Experimental Retail Review: Joshua McGarvey's Uselding Fridays at PMH

Experimental Retail Review: Joshua McGarvey's Uselding Fridays at PMH

Posted January 7th, 2020 by Liz Mauban

The artist hosted a night of shopping and performance that was weird, wild, nostalgic, and new.


Walking past a window and seeing office furnishings but also clothing racks and a bed prompts some questions. Is this some kind of ad or display? Staging for a photoshoot? Is that thing for sale? Am I even supposed to be seeing this? The kinds of questions that a partnership between an artist and an advertising agency would hope to spark. On December 13, 2019, Peterson Milla Hooks Advertising (PMH) hosted “an experimental retail experience” with artist Joshua McGarvey in their Loring Park office. 

For that one night, a corner office of the ad agency transformed into a retail store, art installation, and performance space. McGarvey works with repurposed clothing and digitally printed — and super creepy — masks of his own face, often orchestrating performances with multiple actors wearing his masks. “My work has been dealing with the fluctuations between public and private inherent in the artist studio," he says, "so connecting that with an advertising agency seemed like an incredible opportunity to take my practice out of the studio and gallery."  

Still from Joshua McGarvey's The Program, video, duration 51:42, showing the artist's masks of his own face.

Leaving parts of the office as-is was an intentional way to play with being out of the traditional gallery space. Advertisements from PMH past stuck to the walls, antacid tablets and paperwork remained on the desk, reference books and staff photos filled the bookcase. There was a lot to digest visually and a heightened awareness of consumerism — the Christmas tree, the ads, the bed with colorful covers, the clothing made up of cut-up parts of discarded clothing.  

After perusing the racks during the pre-sale, guests were ushered outside for the performance. McGarvey took full advantage of having two window walls — seating was arranged in front of either window for the opportunity to view the performance from different angles. People don’t often think of performance art during a shopping experience, but McGarvey saw an opportunity. “I think the performance is a way to continue blurring the line between art installation and pop-up retail shops. I think it also acts as a commercial for the clothing by showing the pieces in-action on bodies."

While McGarvey knew which garment he would wear during the performance, he says, “I prompted my other performer, Naomi Crocker, to start the performance by trying on different clothes.” The contrast between public and private was a theme through the event. At first, it seemed uncertain if she was shopping the racks at a retail store or shopping her closet, but as she started to gyrate and take selfies on the bed, it became clear she was in a private space.   

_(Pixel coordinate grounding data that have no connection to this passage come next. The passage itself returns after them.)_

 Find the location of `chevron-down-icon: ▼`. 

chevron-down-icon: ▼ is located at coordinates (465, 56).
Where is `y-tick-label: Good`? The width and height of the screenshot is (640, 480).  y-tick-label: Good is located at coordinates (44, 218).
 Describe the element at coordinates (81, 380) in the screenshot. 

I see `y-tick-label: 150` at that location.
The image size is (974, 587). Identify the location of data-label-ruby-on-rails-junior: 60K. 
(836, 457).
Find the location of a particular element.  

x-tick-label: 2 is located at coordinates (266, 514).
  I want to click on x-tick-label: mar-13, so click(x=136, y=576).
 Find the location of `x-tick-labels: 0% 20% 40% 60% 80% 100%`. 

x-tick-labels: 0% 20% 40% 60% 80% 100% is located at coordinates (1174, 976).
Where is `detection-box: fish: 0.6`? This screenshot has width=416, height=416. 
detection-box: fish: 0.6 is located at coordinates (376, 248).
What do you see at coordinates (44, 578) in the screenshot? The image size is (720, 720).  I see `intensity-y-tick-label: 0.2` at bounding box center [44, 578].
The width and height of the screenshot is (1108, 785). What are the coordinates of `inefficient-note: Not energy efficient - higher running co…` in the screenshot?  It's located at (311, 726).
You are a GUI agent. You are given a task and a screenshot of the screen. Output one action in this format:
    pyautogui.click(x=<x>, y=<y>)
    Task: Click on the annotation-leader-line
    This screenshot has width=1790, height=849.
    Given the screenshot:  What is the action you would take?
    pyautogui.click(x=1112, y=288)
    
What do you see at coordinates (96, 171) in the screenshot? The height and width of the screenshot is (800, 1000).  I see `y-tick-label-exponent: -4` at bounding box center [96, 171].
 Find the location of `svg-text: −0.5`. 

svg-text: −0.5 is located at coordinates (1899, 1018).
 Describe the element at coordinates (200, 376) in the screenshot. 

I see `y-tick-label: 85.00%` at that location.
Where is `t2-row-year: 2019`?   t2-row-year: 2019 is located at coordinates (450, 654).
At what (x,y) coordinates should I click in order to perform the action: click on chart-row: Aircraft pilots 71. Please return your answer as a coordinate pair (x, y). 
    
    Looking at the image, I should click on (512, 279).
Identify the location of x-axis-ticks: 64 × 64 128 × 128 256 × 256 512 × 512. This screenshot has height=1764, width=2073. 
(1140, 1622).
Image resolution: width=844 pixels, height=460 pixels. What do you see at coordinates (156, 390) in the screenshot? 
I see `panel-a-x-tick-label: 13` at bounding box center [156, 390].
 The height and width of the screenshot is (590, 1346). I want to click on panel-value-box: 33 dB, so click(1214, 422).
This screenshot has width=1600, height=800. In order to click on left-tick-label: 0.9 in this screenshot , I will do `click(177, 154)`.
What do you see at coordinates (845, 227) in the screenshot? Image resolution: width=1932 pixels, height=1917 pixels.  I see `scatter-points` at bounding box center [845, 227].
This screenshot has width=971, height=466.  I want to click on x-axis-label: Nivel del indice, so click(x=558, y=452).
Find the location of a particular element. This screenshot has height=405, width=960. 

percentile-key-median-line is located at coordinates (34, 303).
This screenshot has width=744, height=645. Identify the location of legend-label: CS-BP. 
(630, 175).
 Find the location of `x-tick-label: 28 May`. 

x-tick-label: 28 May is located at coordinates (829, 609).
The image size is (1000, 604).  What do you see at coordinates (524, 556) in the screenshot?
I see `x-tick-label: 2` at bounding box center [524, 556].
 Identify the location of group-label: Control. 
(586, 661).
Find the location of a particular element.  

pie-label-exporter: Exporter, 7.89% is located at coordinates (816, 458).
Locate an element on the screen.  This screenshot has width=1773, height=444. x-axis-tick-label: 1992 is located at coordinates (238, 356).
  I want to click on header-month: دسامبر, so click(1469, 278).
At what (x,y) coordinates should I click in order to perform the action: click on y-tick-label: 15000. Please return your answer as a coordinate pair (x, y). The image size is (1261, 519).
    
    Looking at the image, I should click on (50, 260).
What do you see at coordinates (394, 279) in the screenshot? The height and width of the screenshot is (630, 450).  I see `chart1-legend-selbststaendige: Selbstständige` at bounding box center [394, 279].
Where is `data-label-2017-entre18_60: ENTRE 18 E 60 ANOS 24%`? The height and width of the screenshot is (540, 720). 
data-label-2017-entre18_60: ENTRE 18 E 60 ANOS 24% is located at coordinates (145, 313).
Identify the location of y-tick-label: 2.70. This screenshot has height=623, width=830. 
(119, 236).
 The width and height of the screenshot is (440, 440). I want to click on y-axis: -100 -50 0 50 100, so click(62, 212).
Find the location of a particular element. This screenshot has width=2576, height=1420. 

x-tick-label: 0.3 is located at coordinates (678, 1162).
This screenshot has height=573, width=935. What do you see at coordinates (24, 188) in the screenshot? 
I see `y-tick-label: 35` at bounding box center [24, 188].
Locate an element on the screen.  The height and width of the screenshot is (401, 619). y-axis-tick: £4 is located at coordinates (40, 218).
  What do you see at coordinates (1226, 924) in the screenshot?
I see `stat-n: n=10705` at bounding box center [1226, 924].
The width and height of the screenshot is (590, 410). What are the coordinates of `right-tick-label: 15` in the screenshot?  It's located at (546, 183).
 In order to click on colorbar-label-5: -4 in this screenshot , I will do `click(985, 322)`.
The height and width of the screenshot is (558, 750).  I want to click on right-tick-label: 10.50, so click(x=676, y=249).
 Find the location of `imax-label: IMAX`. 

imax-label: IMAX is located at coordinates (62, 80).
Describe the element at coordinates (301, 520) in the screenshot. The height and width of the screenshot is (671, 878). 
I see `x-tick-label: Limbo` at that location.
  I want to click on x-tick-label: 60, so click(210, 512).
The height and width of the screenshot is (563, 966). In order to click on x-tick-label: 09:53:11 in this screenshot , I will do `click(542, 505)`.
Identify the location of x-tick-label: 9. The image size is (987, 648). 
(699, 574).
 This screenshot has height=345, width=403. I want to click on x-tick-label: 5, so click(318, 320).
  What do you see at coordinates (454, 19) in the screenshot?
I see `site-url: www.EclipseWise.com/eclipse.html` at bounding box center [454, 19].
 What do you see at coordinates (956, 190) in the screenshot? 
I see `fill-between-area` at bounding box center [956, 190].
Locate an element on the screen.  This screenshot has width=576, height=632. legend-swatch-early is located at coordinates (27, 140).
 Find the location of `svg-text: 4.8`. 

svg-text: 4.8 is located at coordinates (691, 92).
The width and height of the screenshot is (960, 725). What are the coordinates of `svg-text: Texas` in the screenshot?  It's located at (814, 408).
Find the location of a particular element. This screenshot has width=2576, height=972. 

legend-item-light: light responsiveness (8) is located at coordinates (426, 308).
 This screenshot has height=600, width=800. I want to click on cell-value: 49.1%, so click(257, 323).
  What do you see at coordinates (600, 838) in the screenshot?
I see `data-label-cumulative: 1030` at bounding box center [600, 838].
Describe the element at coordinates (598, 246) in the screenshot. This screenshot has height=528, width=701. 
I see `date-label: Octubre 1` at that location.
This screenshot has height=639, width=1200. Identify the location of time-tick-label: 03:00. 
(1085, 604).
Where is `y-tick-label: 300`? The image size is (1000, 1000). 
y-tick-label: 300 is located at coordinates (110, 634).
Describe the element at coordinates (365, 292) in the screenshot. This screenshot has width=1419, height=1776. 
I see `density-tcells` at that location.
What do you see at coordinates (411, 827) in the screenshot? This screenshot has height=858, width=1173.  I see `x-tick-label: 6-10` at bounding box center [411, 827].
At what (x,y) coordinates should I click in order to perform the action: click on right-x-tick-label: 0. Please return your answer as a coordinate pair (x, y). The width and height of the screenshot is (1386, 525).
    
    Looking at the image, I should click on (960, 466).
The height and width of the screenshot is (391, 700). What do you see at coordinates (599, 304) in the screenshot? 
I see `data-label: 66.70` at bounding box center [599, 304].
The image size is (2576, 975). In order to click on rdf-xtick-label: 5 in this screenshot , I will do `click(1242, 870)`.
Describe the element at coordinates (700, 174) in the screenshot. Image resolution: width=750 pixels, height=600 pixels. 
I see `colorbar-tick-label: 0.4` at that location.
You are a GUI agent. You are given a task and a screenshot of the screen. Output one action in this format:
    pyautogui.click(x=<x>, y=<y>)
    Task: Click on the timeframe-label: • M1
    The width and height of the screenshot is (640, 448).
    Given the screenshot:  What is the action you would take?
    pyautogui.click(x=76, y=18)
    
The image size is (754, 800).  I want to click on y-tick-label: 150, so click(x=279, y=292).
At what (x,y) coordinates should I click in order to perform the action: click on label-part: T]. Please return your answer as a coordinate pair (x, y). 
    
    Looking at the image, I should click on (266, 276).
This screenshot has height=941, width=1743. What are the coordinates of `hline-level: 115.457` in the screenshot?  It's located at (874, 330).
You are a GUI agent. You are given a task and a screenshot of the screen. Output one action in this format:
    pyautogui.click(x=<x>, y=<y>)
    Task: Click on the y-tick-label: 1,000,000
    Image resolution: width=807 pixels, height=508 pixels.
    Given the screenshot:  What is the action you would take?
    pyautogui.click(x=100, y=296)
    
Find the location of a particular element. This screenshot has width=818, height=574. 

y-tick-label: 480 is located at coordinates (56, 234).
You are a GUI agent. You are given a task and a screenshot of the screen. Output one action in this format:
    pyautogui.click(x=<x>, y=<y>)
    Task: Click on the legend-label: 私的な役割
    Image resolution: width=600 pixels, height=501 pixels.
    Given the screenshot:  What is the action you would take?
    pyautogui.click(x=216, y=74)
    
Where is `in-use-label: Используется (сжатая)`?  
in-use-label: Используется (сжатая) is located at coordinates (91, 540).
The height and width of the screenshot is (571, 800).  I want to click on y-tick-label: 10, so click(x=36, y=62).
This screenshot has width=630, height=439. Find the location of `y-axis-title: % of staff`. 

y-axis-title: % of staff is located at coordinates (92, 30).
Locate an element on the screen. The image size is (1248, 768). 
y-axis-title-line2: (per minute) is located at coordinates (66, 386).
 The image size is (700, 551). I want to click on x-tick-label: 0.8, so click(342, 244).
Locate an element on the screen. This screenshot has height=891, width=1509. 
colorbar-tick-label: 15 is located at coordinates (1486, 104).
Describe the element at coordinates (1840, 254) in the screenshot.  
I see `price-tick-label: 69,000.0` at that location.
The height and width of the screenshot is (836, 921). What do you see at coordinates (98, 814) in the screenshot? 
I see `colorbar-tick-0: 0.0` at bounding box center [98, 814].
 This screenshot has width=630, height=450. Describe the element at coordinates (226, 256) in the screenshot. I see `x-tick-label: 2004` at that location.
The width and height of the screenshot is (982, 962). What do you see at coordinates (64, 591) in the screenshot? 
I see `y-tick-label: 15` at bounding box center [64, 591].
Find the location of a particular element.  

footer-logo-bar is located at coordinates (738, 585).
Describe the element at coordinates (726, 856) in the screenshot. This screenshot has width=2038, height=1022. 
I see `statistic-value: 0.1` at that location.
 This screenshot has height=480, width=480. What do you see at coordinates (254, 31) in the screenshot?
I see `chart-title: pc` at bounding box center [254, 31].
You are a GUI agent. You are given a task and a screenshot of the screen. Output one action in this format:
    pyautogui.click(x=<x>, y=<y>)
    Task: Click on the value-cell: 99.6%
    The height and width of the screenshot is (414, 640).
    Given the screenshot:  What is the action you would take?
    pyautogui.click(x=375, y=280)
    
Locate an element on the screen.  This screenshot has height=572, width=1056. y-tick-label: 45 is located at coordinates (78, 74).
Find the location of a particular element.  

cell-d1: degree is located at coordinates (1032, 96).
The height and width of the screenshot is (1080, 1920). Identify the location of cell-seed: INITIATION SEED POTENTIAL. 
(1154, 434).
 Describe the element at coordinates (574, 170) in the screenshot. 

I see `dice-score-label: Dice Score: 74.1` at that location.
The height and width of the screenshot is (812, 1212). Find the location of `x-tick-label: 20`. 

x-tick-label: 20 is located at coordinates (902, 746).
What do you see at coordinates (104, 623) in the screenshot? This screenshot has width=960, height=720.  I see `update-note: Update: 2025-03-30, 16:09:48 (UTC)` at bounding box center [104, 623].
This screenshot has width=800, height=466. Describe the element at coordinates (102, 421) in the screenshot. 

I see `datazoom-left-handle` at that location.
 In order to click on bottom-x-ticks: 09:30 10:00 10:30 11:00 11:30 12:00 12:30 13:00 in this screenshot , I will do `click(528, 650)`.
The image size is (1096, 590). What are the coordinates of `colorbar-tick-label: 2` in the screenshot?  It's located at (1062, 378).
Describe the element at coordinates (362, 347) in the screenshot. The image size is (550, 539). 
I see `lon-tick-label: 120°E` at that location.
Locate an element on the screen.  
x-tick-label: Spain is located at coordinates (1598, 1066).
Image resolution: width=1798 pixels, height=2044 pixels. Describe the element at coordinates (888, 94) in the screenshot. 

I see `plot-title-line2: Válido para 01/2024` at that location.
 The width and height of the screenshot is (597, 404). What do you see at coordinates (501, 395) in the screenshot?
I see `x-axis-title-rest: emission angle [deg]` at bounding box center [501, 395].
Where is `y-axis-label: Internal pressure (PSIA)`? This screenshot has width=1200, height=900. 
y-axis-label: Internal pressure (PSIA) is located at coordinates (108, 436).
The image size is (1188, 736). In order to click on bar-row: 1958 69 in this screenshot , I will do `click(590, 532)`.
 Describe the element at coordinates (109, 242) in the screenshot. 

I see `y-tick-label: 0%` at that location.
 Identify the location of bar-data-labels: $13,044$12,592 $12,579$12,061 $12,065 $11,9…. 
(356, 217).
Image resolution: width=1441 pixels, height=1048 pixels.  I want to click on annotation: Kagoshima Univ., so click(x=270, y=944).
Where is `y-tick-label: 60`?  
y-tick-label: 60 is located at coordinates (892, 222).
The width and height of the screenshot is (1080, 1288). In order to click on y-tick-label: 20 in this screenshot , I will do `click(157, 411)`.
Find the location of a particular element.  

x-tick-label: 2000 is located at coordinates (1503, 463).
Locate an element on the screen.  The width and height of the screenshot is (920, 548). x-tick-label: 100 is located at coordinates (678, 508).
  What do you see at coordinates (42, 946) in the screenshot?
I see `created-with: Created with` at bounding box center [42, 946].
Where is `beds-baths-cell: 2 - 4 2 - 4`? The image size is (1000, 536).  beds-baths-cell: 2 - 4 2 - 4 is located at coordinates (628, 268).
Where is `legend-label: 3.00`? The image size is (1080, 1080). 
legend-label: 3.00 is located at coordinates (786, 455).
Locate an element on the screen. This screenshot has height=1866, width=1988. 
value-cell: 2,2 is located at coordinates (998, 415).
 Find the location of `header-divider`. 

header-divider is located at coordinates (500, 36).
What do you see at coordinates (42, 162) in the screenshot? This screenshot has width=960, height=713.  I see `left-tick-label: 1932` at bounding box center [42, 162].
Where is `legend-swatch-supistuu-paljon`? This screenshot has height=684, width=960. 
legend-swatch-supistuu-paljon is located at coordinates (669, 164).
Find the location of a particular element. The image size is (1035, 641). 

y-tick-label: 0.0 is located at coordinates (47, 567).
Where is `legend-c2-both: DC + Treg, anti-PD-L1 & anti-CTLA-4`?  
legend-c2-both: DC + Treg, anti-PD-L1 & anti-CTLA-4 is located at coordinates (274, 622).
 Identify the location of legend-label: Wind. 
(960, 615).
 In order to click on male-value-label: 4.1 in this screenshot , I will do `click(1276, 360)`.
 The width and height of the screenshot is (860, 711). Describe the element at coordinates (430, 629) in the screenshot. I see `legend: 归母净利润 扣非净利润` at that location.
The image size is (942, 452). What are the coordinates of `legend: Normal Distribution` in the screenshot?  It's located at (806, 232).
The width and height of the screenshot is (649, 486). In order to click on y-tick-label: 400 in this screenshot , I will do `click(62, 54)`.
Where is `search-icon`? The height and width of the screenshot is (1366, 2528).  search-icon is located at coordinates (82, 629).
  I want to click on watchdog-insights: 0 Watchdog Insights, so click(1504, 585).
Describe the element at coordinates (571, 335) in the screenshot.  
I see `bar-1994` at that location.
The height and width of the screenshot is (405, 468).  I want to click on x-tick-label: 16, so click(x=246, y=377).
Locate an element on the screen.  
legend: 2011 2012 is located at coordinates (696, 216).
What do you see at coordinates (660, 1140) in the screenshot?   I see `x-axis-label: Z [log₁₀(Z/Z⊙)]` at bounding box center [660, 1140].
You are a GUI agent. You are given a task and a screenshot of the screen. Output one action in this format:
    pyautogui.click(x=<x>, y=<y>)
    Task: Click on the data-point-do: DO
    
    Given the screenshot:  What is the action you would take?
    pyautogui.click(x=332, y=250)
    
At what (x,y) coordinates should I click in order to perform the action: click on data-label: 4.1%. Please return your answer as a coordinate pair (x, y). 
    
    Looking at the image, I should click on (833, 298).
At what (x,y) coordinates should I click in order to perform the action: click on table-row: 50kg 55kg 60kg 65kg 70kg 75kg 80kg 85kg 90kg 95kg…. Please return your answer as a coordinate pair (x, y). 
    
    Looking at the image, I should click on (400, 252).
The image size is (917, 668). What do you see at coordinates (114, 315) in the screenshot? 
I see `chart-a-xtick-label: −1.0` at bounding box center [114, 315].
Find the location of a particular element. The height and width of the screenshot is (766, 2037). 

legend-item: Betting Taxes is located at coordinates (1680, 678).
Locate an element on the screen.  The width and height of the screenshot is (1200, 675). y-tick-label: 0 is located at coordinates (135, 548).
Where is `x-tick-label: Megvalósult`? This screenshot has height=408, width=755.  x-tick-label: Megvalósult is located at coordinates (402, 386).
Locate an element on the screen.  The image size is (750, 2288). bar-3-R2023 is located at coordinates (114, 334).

The performance underway at PMH.

McGarvey also set out to reclaim elements of his adolescence. During the performance, the office table became a platform for jumping rope. He explains, “jump roping is an unexpected, fun, and kind of random, yet very specific to me, gesture.” He was bullied in elementary school for being on a jump rope team and incorporates it into his work as a way to take back ownership of his past.

In fact, his exploration of humility is what led to expanding his work into clothing. His first solo show, 2015's Dressing the Future in My Humility, included 107 replicas of the sweatpants he had urinated in on stage during a kindergarten play rehearsal. “I gave the pants away as tokens of my humility to anyone who walked into the gallery.”  

He started to thrift for and accept donations of sweatpants to sew patches, fringe, trinkets, and other objects onto, as a way to elevate the shabby wardrobe staple and reclaim others’ humility. The clothing line, Uselding Fridays, made of mash-up style t-shirts and other garments came after that, in making costumes for his video performances. 

His re-working of existing clothing can be as straightforward as splicing two different plaid shirts together, or as neat as neon color blocking, as subtle as making a black t-shirt from several patches of other black t-shirts, or as chaotic as splicing several recognizable brands together into one item. Reconstructed garments might be what he’s known for, but an entire second rack of clothing consisted of items made from scratch, some using custom fabrics printed with his original artwork.  

Two of the garments for sale during the Experimental Retail Experience. Zima added for scale and ambiance.

Each purchase also came with bonus art — McGarvey’s price tags were made of repurposed baseball cards, from his childhood collection, complete with doodles and other additions. “The baseball cards are fun to make!” he says. “I like the appropriation and the upcycle of an otherwise useless, discarded, or deemed worthless item.” 

Every garment McGarvey puts together, whether it is simple or more intricate, is assembled with intention. The uneven hems aren’t a mark of sloppy work, but elevate the simple t-shirt and draw the eye to something unexpected. Mashing different brands together creates something strangely attractive and wearable, even when the original garments had no such appeal on their own.  

The Uselding Fridays brand seems to make fun of fashion and logos, while still being of a distinct brand and being open to collaboration with an advertising agency. The experimental retail experience was a welcome contrast to the traditional pop-up shop. It was dynamic and interactive — not just a shop, not just art installation, and not just a performance.